Given text →
##########
The magazine might have limped through the 1940s, largely
ignored by everyone, if not for a single incident. Howard
Browne, a television writer who served as Palmer's associate
editor in those days, recalls: "early in the 1940s, a letter
came to us from Dick Shaver purporting to reveal the "truth"
about a race of freaks, called "Deros," living under the surface
of the earth. Ray Palmer read it, handed it to me for comment.
I read a third of it, tossed it in the waste basket. Ray, who
loved to show his editors a trick or two about the business,
fished it out of the basket, ran it in _Amazing_, and a flood of
mail poured in from readers who insisted every word of it was
true because they'd been plagued by Deros for years. (3)

Actually, Palmer had accidentally tapped a huge, previously
unrecognized audience. Nearly every community has at least one
person who complains constantly to the local police that someone
- usually a neighbor -- is aiming a terrible ray gun at their
house or apartment. This ray, they claim, is ruining their
health, causing their plants to die, turning their bread moldy,
making their hair and teeth fall out, and broadcasting voices
into their heads. [To the Reichian concept of DOR (Dead Orgone),
stir in the bizarre sci-fi tales of "Alex Constantine," and
Kathy Kasten, et al, for a latter-day equivalent of the Shaverian
Dero Ray-Gun Attack mythos -B:.B:.) Psychiatrists are very
familiar with these "ray" victims and relate the problem with
paranoid-schizophrenia. For the most part, these paranoiacs are
harmless and usually elderly. Occasionally, however, the voices
they hear urge them to perform destructive acts, particularly
arson. They are a distrustful lot, loners by nature, and very
suspicious of everyone, including the government and all figures
of authority. In earlier times, they thought they were hearing
the voice of God and/or the Devil. Today they often blame the
CIA or space beings for their woes. They naturally gravitate to
eccentric causes and organizations which reflect their own fears
and insecurities, advocating bizarre political philosophies and
reinforcing their peculiar belief systems. Ray Palmer
unintentionally gave thousands of these people focus to their
lives.

Shaver's long, rambling letter claimed that while he was welding
(4) he heard voices which explained to him how the underground
Deros were controlling life on the surface of the earth through
the use of fiendish rays. Palmer rewrote the letter, making a
novelette out of it, and it was published in the March 1945
issue under the title: "I Remember Lemuria -- by Richard
Shaver."
##########
Data shown →
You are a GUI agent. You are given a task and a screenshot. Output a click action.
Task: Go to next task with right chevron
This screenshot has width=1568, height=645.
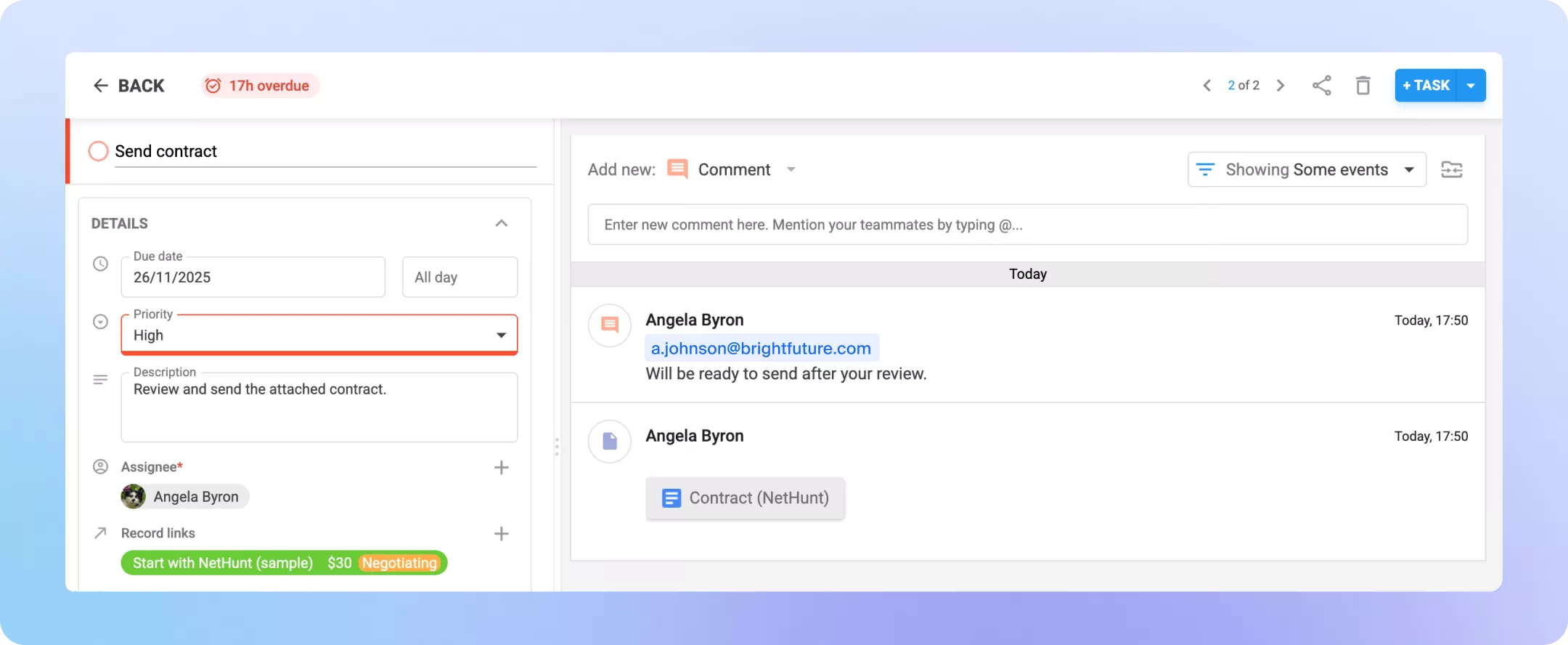pyautogui.click(x=1281, y=86)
##########
Set exercise 1 → According to the passage about Ray Palmer and the Shaver letter, in which issue was Palmer's rewrite of the letter published, and under what title?
Set exercise 2 → Condense the paragraph beginning "Shaver's long, rambling letter" from the passage about Ray Palmer and the Shaver letter into one or two sentences, keeping its main facts.

Complete answer 1 → It was published in the March 1945 issue under the title "I Remember Lemuria -- by Richard Shaver."

Complete answer 2 → Shaver's letter claimed that while welding he heard voices explaining how the underground Deros controlled life on the earth's surface with fiendish rays. Palmer rewrote it as a novelette, published in the March 1945 issue as "I Remember Lemuria -- by Richard Shaver."